ACTION ITEM ->
Please convert the items, starting at the beginning of the items and ending at the line that contains "center [94, 540].", into a Markdown table with the columns Row and Line. Skip blank lines and leave the pictures out.

PROVIDED DATA ->
◆ ◆ ◆ ◆
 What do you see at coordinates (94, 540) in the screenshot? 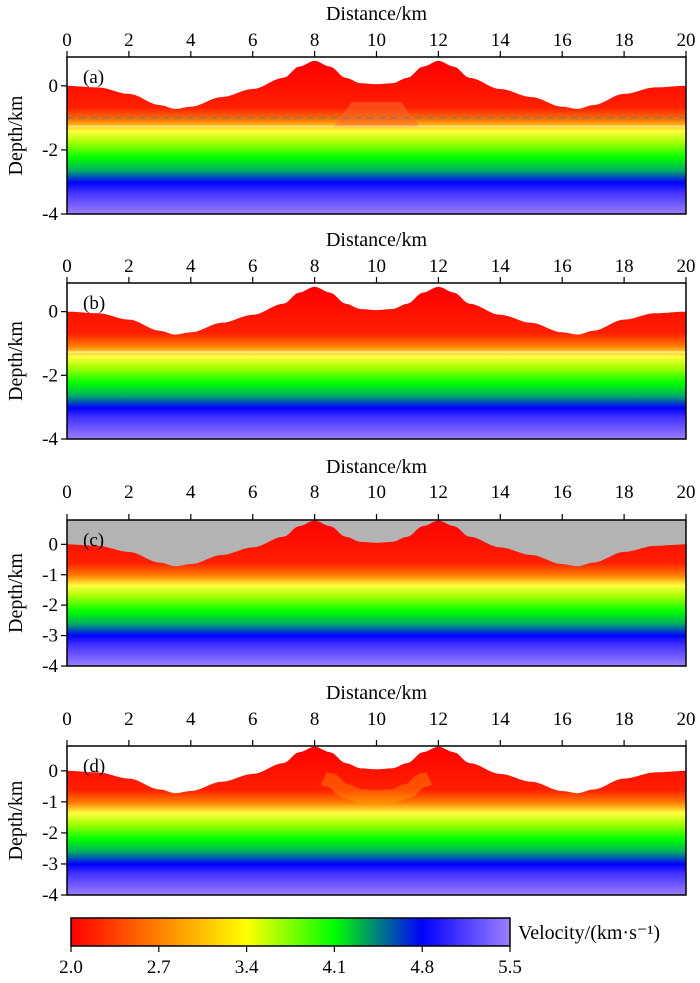
I see `panel-label: (c)` at bounding box center [94, 540].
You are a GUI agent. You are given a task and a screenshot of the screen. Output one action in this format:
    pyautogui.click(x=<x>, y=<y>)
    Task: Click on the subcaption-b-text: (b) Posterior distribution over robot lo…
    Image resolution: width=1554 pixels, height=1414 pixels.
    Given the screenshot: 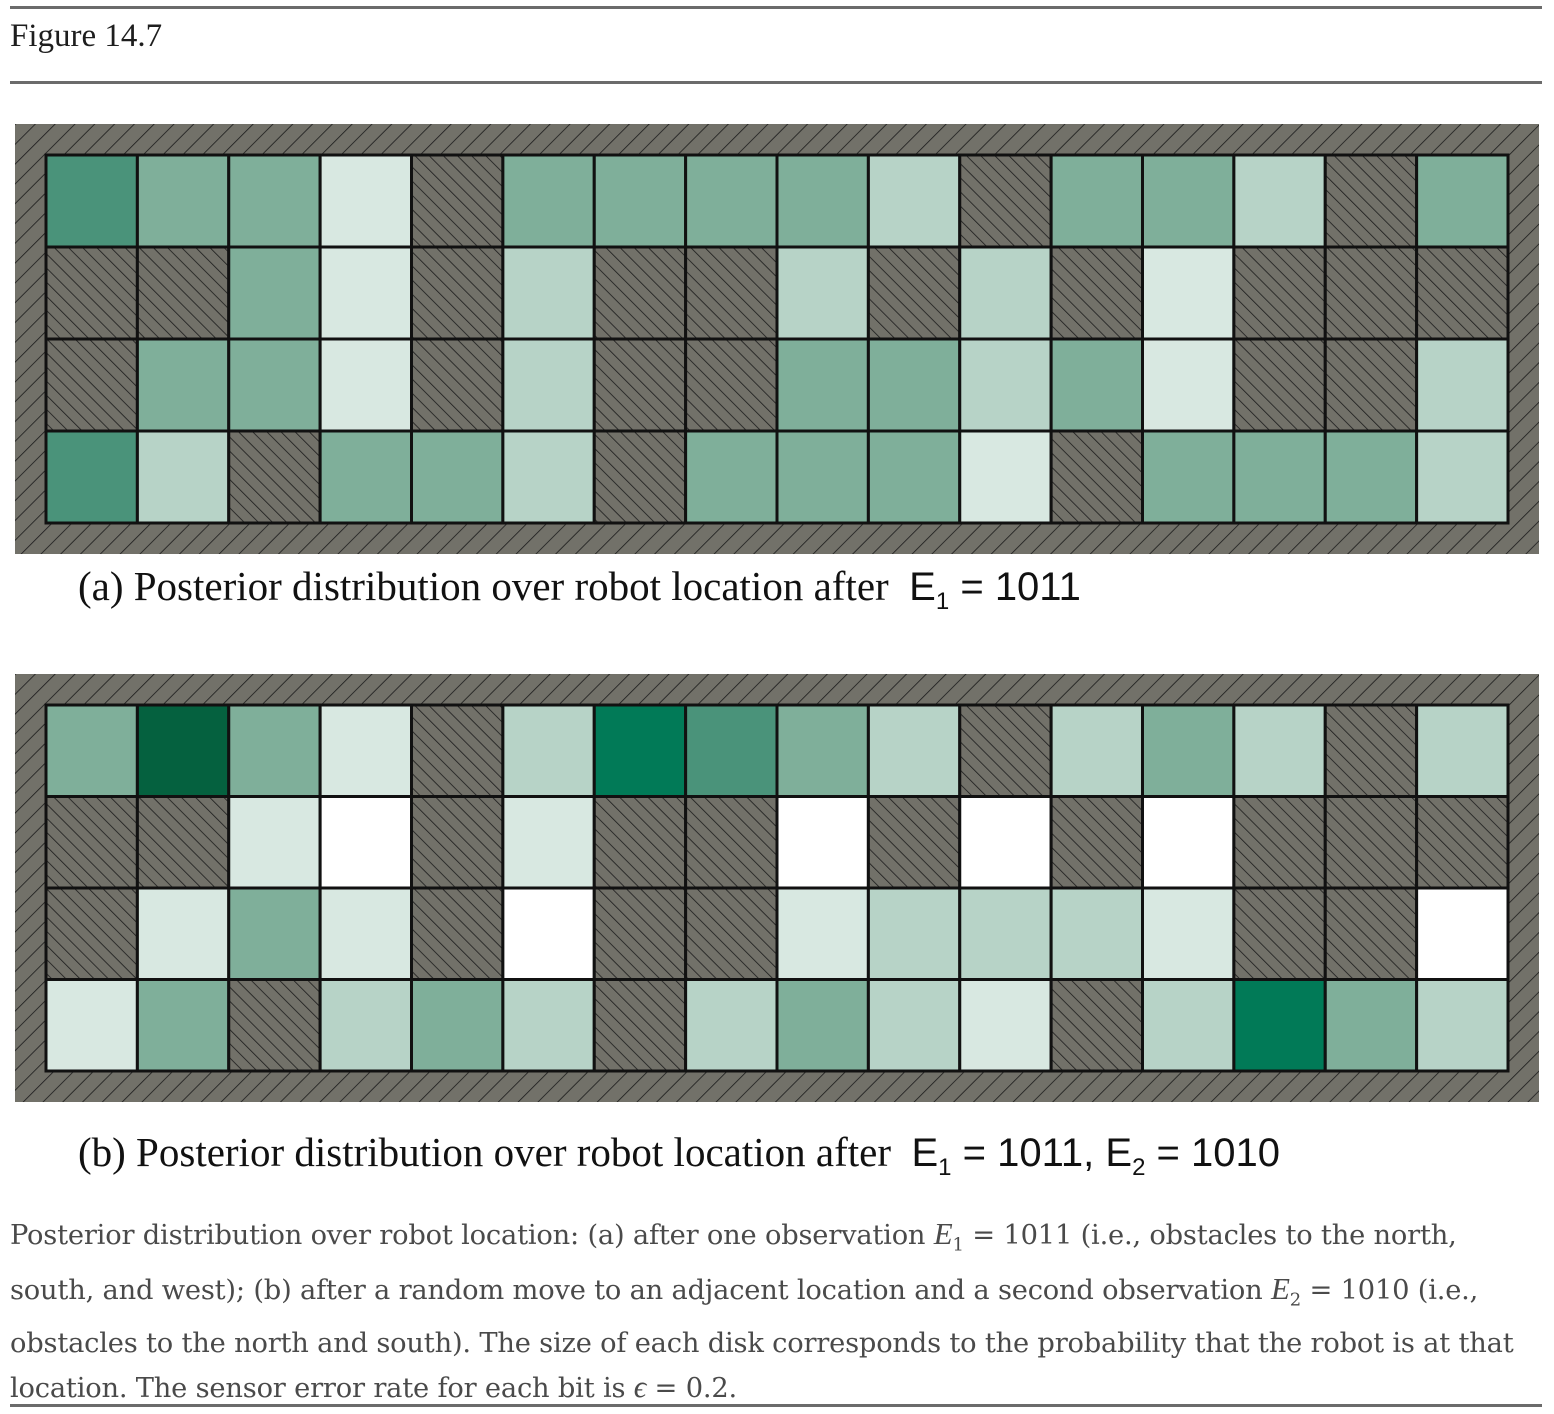 What is the action you would take?
    pyautogui.click(x=484, y=1152)
    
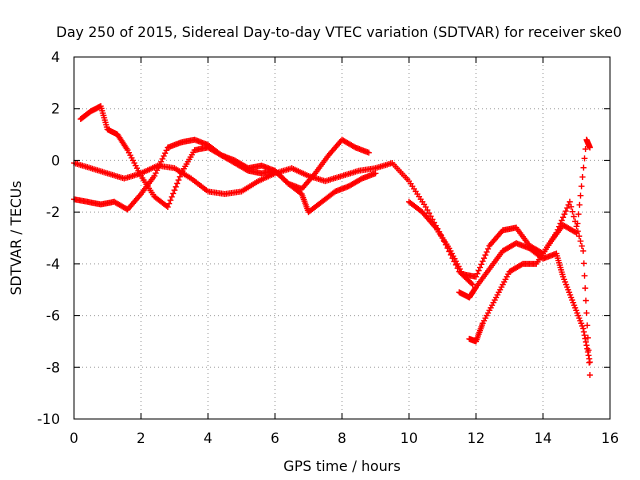  What do you see at coordinates (53, 317) in the screenshot?
I see `y-tick-label: -6` at bounding box center [53, 317].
◆ ◆ ◆ ◆
SOLUTION FOR THIS TASK ->
| Row | Line |
|---|---|
| 1 |  What do you see at coordinates (94, 540) in the screenshot?  |
| 2 | I see `panel-label: (c)` at bounding box center [94, 540]. |